In: Accounting
When bonds are sold at a discount between interest dates, the buyer
A-pays no interest to the issuer
B-pays the issuer interest from the date on the bonds to the purchase date
C-receives the interest from the issuer from the date on the bonds to the purchase date
D-receives a discount from the issuer for the loss of the interest before purchase
What is the correct answer?
Answer :-
The Correct Answer is Option B - pays the issuer interest from the date on the bonds to the purchase date
Explanation :-
On Interest date , the buyer received Interest for the entire period of Bond. But the whole Interest is not belong to the buyer . In this Interest there is some share of the issuer which buyer have to pay it.
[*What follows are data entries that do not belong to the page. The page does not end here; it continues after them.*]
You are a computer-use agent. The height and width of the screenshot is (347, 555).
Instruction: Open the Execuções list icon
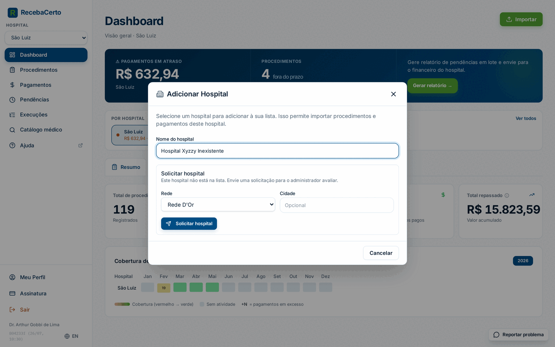tap(12, 115)

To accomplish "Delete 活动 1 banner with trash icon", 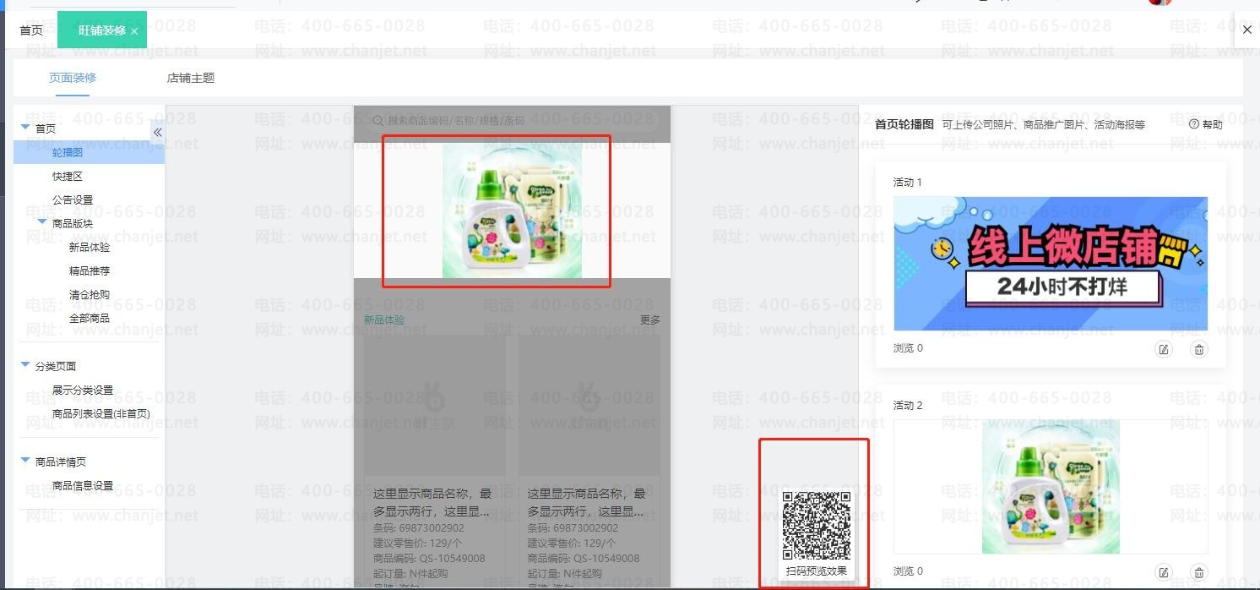I will 1198,349.
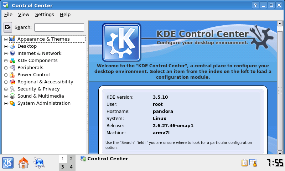Click the KDE Components icon
Image resolution: width=285 pixels, height=171 pixels.
click(x=12, y=61)
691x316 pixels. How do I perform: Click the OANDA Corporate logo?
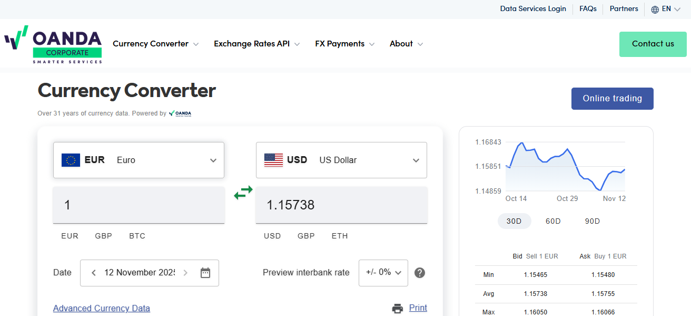53,45
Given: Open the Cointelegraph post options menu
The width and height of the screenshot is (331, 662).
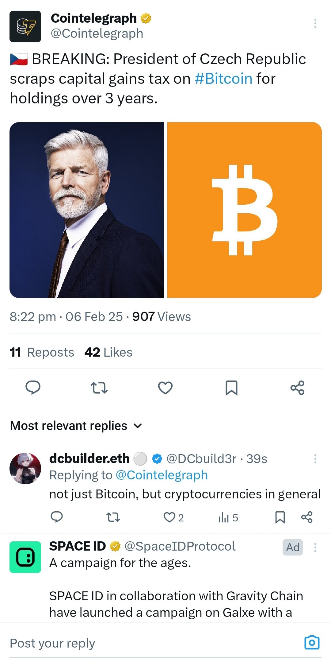Looking at the screenshot, I should (x=315, y=23).
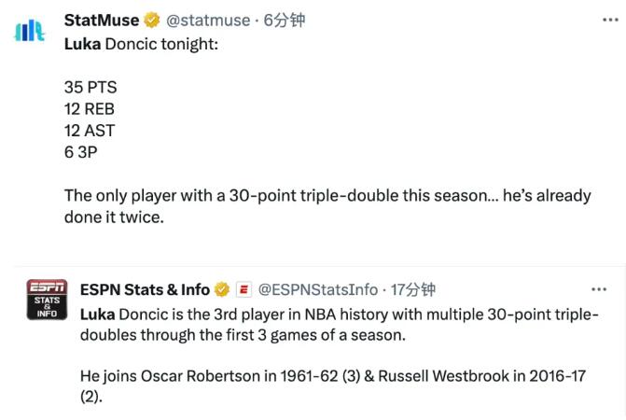Open the ESPN Stats & Info display name
This screenshot has height=420, width=626.
pos(145,289)
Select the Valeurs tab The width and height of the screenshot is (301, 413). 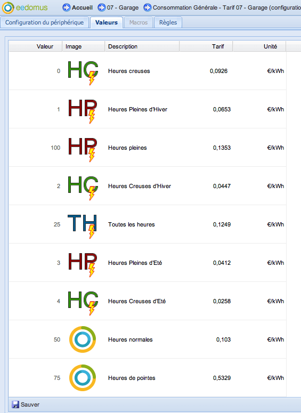point(107,22)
So the first Option A is incorrect as the buyer has to pays Interest to issuer as the Issuer hold the Bond from the date on the bonds to the purchase date of the buyer. So the Correct Answer is Option B.
When bonds are sold at a discount between interest dates, the buyer pays the issuer interest from the date on the bonds to the purchase date.
On the date of Interest received , buyer of Bond would receive whole Interest from that Bond . So buyer has to pay the interest to the issuer for his share not the buyer will receive the interest from the issuer . So the Option C is not correct answer.
Bond are sold at a discount but there is no loss of interest. Interest will received on the interest date . So the Option D is also incorrect as given that receives a discount from the issuer for the loss of the interest before purchase.